EXERCISE MATERIALS >>
↓↓↓
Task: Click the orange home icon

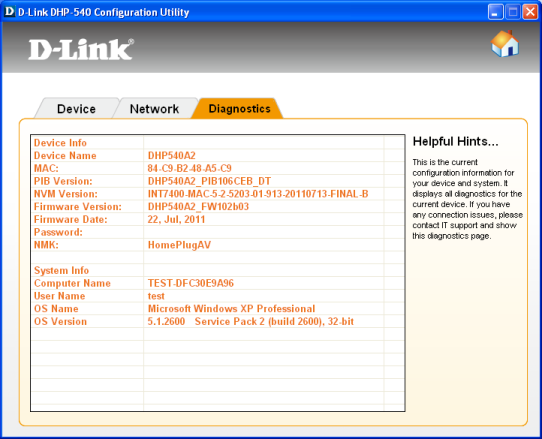Action: click(x=505, y=44)
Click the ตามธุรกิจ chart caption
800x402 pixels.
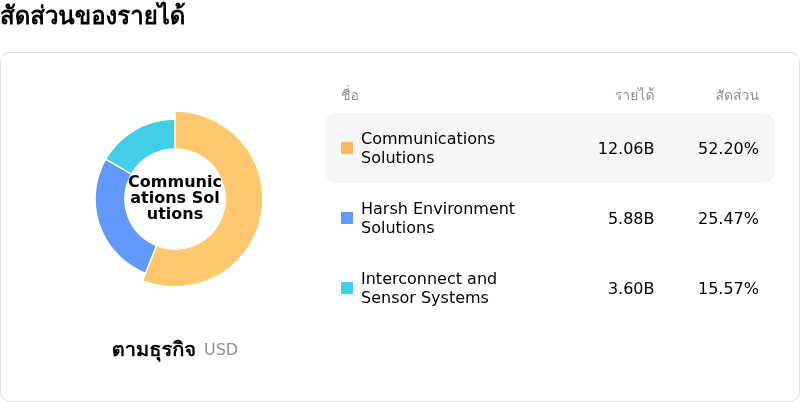pos(153,350)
↑↑↑
Present every line of the listing above as a numbered list, skipping any blank lines and leaving out the pictures.

1. Task: Click the orange home icon
2. Action: click(x=505, y=44)
3. Click the ตามธุรกิจ chart caption
4. 800x402 pixels.
5. pos(153,350)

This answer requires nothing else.